CORAL SHORES BEHAVIORAL HEALTH 5995 SE COMMUNITY DRIVE STUART, FL 34997 Sept. 26, 2019
VIOLATION: DISCHARGE PLANNING NEEDS ASSESSMENT Tag No: A0806
**NOTE- TERMS IN BRACKETS HAVE BEEN EDITED TO PROTECT CONFIDENTIALITY**

Based on clinical and administrative record review and staff interview, the facility failed to provide evidence they evaluated all the patient's discharge needs, including medical needs for 1 of 3 sampled patients reviewed for discharge planning ( Patient # 1).

The findings included:

Review of the clinical record for Patient # 1 revealed the patient was admitted to the facility on [DATE] under a Baker Act. While hospitalized , in addition to receiving mental health treatment, the patient received treatment for her insulin dependent diabetes. Throughout her 8 day hospitalization , the patient was prescribed and received twice daily doses of Levemir Insulin and received blood glucose monitoring four times a day with Regular insulin coverage. The physician also prescribed for an increase in the patient's sliding scale coverage and twice daily routine insulin dosage. Despite, the obvious unstableness of the patient's diabetes, there is no evidence the patient was evaluated for her needs post hospitalization regarding her diabetes management; need for and/or the availability of post- hospitalization services or equipment for the patient's diabetes management; evaluation of the patient's capacity for self care of her diabetes medication and monitoring.

The patient was discharged on [DATE] to an assisted living facility. The facility is not licensed to provide blood glucose monitoring or injections for the insulin administration.

Review of the Discharge summary, Nursing and Social Worker Progress Notes, did not provide any documentation regarding the facility staff assessing the patient's medical needs post hospitalization , especially addressing the patient's needs for diabetes management. Nor is there an evaluation whether the patient is capable of self-administration of her injectable medications and glucose monitoring. On the Discharge Summary, Hospital Course and Progress, there is a notation regarding the patient's Levemir dose being increased secondary to elevated blood sugars. However, there is no indication of evaluation of the patient's diabetic needs post hospitalization .

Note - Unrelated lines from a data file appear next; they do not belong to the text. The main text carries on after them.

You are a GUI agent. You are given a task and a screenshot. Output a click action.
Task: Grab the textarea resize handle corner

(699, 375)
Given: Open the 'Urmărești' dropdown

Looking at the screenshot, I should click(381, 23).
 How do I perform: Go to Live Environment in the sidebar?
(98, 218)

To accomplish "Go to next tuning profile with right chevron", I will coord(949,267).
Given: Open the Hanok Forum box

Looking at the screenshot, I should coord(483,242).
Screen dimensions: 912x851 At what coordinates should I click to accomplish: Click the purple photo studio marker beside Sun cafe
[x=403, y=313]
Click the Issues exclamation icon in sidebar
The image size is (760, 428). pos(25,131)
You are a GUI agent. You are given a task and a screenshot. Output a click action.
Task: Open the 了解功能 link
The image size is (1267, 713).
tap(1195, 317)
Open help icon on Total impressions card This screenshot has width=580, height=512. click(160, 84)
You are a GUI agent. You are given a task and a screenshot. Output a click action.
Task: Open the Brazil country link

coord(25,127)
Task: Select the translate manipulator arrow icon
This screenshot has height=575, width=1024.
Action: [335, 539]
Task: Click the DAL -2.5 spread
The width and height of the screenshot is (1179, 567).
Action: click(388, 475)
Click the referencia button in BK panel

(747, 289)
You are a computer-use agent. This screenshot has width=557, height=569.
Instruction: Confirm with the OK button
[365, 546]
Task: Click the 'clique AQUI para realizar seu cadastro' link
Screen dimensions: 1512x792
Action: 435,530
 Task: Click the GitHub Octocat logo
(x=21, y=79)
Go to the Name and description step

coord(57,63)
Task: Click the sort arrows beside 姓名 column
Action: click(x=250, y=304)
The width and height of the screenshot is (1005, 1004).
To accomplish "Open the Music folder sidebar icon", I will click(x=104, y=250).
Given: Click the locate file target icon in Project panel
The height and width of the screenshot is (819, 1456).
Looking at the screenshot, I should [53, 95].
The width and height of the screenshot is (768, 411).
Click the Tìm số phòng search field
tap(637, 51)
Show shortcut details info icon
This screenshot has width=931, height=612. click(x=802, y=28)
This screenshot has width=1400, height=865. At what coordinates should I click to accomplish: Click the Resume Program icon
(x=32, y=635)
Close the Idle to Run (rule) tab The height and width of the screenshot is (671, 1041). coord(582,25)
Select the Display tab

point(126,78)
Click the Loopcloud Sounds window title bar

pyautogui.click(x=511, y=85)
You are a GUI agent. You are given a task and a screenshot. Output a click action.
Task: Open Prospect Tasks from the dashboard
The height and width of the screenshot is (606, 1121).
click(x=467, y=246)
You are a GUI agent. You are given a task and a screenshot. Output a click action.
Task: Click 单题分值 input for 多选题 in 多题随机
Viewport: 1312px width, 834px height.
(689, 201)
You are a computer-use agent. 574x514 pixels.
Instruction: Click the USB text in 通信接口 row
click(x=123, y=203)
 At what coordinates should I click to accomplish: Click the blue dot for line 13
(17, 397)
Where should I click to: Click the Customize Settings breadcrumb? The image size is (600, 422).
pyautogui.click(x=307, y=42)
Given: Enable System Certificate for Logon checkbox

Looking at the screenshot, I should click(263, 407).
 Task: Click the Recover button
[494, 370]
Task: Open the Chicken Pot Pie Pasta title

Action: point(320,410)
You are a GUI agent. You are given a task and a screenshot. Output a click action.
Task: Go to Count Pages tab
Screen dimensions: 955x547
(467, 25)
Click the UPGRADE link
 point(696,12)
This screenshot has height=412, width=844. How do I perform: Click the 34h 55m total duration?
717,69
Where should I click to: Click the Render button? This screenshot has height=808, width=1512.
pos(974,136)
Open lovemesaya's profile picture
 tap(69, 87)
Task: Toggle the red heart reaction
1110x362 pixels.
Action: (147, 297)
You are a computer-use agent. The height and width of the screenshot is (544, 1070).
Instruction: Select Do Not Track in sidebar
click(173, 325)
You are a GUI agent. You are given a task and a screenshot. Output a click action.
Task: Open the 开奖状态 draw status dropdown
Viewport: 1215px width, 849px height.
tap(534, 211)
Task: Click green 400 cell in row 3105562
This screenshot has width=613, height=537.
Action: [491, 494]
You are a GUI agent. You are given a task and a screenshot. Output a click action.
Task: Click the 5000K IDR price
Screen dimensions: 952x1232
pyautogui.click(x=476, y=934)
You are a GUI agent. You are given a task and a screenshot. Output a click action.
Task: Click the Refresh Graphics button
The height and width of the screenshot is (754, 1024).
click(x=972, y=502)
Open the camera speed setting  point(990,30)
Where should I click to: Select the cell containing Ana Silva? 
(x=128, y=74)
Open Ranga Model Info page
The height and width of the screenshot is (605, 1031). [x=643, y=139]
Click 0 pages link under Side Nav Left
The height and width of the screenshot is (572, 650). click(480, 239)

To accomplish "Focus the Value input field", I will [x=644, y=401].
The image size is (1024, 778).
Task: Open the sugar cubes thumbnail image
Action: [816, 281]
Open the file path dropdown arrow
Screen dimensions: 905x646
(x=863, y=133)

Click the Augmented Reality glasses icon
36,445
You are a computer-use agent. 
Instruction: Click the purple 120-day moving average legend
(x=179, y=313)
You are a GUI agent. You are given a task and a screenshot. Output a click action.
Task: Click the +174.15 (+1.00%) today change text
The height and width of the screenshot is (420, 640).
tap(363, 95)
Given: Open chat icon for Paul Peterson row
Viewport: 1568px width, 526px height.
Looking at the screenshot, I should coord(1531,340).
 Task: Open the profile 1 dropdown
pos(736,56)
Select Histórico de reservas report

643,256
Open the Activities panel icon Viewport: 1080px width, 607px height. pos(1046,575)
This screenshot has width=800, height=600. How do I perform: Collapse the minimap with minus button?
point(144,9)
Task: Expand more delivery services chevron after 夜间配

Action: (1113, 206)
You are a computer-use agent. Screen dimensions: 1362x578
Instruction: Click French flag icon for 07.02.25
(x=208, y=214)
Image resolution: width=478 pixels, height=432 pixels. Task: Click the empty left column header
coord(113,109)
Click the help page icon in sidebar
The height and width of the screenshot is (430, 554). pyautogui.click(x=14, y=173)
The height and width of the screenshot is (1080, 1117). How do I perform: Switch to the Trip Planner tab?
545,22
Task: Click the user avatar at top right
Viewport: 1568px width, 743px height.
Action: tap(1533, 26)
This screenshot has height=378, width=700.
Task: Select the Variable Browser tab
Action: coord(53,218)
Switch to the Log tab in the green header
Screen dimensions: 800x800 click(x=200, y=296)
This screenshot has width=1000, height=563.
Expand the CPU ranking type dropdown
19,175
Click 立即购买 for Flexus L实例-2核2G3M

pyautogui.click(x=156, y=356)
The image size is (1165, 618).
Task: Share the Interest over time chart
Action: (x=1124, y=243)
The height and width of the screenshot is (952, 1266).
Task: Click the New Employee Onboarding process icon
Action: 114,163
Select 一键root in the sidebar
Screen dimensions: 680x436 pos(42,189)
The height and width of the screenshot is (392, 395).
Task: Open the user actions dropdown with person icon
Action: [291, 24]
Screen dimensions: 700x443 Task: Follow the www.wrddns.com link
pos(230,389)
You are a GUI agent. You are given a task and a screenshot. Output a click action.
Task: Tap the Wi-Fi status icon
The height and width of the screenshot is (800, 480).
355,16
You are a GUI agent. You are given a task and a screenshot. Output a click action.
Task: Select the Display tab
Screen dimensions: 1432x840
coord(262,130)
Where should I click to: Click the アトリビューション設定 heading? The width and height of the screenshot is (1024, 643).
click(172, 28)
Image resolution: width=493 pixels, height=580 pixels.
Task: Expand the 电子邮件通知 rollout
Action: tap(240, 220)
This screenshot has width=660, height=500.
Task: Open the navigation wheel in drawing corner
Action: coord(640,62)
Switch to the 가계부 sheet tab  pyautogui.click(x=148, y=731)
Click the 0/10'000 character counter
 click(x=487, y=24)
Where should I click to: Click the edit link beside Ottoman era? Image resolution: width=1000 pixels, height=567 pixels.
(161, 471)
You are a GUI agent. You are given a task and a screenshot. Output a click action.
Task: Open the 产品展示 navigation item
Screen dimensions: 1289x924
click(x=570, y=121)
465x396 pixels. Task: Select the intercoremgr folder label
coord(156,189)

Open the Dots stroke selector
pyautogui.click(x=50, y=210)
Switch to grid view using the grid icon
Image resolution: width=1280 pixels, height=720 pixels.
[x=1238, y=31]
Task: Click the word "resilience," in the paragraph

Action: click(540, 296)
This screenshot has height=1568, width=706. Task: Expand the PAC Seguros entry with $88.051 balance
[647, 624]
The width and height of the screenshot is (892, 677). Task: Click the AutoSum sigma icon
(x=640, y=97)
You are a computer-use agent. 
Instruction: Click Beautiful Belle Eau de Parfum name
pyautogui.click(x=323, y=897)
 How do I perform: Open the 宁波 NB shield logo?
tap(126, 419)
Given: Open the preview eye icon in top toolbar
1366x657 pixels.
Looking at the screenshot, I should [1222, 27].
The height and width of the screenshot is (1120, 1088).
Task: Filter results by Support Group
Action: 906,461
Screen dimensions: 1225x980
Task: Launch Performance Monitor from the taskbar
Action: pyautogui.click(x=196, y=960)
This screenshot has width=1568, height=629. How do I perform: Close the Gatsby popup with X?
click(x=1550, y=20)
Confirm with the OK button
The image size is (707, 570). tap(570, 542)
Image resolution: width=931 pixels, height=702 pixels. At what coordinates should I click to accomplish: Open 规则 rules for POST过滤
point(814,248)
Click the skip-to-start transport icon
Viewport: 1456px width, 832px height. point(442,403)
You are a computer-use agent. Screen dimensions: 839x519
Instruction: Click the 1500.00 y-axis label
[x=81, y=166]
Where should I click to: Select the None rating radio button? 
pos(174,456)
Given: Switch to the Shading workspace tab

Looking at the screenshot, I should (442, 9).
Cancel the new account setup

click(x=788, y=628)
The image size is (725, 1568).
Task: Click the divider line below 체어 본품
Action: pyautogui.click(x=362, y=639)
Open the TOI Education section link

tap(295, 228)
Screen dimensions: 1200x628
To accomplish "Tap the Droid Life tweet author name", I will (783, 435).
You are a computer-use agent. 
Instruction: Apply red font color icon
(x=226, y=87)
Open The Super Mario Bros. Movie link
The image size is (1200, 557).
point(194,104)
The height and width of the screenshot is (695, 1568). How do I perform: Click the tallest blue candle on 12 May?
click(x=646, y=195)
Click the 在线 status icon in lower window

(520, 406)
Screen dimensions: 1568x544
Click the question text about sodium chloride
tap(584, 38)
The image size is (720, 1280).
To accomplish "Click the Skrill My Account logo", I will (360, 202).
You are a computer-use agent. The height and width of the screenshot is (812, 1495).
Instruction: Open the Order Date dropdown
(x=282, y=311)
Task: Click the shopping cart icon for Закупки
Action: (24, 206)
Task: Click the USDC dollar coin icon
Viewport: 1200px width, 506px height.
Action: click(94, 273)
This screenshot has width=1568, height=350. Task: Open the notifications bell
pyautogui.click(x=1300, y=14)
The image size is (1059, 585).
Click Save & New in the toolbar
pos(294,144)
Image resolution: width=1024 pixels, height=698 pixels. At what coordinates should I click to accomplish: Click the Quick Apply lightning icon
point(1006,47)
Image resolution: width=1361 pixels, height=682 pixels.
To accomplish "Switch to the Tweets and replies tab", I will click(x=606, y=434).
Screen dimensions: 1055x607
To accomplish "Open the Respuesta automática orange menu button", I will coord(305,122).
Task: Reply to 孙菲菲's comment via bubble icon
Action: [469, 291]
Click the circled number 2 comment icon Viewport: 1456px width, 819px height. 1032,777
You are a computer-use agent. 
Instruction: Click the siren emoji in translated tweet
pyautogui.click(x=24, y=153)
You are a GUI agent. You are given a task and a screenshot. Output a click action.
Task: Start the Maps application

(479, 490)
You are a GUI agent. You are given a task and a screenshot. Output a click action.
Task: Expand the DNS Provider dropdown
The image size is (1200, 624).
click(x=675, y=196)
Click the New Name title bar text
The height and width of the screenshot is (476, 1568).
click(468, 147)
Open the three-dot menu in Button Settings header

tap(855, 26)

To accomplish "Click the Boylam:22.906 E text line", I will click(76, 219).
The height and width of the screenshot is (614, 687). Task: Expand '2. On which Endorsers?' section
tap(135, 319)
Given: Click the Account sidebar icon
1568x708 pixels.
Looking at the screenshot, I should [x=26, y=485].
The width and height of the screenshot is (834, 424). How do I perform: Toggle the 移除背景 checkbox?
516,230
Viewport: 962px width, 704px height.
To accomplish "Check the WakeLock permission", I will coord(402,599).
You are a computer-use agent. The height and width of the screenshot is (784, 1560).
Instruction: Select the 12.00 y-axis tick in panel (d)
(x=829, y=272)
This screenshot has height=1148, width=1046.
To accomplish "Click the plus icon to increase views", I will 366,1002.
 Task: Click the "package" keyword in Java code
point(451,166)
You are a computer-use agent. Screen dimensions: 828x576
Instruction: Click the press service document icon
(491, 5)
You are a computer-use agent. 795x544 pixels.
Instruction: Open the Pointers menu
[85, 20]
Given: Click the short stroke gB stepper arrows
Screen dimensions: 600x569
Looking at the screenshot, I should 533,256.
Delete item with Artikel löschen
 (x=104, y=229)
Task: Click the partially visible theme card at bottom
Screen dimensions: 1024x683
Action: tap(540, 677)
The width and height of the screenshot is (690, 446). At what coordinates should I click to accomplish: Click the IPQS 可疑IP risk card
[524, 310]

An interview was conducted with the Social Worker and the Director of Clinical Services on 09/26/19 beginning at 9:32 AM. Discharge planning begins at admission and within 24 hours of the projected discharge date . The SW stated that because the patient was in a group home previously, she assumed the patient was capable of managing her diabetic needs. She further stated she will document placement and referrals made and the patient's medical needs are addressed by the physician and nursing.
VIOLATION: LIST OF HOME HEALTH AGENCIES Tag No: A0823
**NOTE- TERMS IN BRACKETS HAVE BEEN EDITED TO PROTECT CONFIDENTIALITY**

Based on administrative and clinical record review and staff interview, the facility failed to provide evidence, patients are provided the freedom of choice in selecting the Home Health Agency and/or Skilled Nursing Facility for 1 of 1 medicare discharge patients reviewed (Patient # 4). The facility also failed to provide evidence the patients are provided a list of providers to make an informed choice.

The findings included:

An interview was conducted on 09/26/19 beginning at 12:15 PM with the Director of Clinical Services and the Risk Manager. The facility does not have a choice letter to document the patient was provided a list of providers for Home Health or Skilled Nursing Facility. The facility also does not document the patient's preferences/choice for those providers. The Director stated, they look at what insurance the patient has and just call the provider. The provider that accepts the patient, is the provider they identify on the After Care part two form and have the patient to sign, acknowledging they agree with the plan.

Review of the clinical record for Patient # 4, who was discharged on [DATE]. The patient was discharged Home with Home Care. On the Aftercare Part II, the SW listed one Home care agency as the Home Health Agency and the patient signed the discharge plan.
The Discharge summary noted the discharge plan of Home Health Agency for psych and nursing. The 09/18/19 prescription also notes for medication management, Nursing, and Home Care.